Prompt: Within the entries below, the lines from the one with "Instruction: Open the Banco search lookup" through the one with "Task: Expand the archive path dropdown" are to be set down exactly, both ends kept.

Provided data:
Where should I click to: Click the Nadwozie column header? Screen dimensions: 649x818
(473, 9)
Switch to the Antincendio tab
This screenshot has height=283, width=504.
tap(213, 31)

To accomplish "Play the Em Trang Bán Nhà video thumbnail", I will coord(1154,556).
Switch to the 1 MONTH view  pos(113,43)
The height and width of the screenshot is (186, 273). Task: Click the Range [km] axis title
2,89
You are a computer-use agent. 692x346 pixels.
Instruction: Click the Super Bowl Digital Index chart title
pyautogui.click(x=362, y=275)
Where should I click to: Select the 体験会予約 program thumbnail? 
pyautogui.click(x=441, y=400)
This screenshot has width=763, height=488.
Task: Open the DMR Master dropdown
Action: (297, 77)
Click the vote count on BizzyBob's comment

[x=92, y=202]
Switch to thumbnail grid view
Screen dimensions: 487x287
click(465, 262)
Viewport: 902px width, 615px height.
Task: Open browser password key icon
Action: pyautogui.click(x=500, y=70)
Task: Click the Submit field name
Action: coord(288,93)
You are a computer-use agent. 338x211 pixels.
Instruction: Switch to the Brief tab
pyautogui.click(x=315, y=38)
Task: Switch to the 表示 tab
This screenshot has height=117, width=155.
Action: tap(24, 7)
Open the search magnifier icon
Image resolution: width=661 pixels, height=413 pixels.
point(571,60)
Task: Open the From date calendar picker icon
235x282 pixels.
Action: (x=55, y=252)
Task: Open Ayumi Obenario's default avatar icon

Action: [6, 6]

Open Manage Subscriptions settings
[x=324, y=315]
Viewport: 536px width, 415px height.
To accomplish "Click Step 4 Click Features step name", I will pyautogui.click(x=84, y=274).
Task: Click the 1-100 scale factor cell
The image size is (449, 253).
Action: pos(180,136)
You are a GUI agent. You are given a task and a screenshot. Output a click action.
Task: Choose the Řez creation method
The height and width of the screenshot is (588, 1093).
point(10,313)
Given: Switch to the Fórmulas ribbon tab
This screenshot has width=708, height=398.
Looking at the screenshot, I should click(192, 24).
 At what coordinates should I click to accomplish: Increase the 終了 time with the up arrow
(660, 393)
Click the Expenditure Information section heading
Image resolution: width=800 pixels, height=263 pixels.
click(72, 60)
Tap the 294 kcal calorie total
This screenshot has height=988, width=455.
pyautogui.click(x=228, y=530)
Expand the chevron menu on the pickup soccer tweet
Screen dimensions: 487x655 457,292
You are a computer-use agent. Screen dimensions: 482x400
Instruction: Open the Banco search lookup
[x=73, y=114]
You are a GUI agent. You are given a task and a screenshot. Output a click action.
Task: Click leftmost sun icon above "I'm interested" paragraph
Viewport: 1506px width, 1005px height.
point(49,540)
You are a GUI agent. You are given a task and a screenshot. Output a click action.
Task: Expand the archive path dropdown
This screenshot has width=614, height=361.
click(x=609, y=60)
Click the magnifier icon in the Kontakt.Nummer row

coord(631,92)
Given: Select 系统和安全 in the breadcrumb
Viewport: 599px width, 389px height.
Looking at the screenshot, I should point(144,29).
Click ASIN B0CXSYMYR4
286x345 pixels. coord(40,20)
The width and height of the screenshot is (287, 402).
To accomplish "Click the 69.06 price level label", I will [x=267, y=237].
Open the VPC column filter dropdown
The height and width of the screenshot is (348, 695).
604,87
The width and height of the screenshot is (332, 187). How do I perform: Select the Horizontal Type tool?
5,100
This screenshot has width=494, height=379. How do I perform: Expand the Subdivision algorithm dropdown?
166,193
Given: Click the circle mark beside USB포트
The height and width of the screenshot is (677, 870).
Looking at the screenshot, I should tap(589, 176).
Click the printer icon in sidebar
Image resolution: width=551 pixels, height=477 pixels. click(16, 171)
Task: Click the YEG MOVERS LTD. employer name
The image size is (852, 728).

Problem solution:
Instruction: Open the Banco search lookup
[x=73, y=114]
You are a GUI agent. You are given a task and a screenshot. Output a click action.
Task: Click leftmost sun icon above "I'm interested" paragraph
Viewport: 1506px width, 1005px height.
point(49,540)
You are a GUI agent. You are given a task and a screenshot. Output a click action.
Task: Expand the archive path dropdown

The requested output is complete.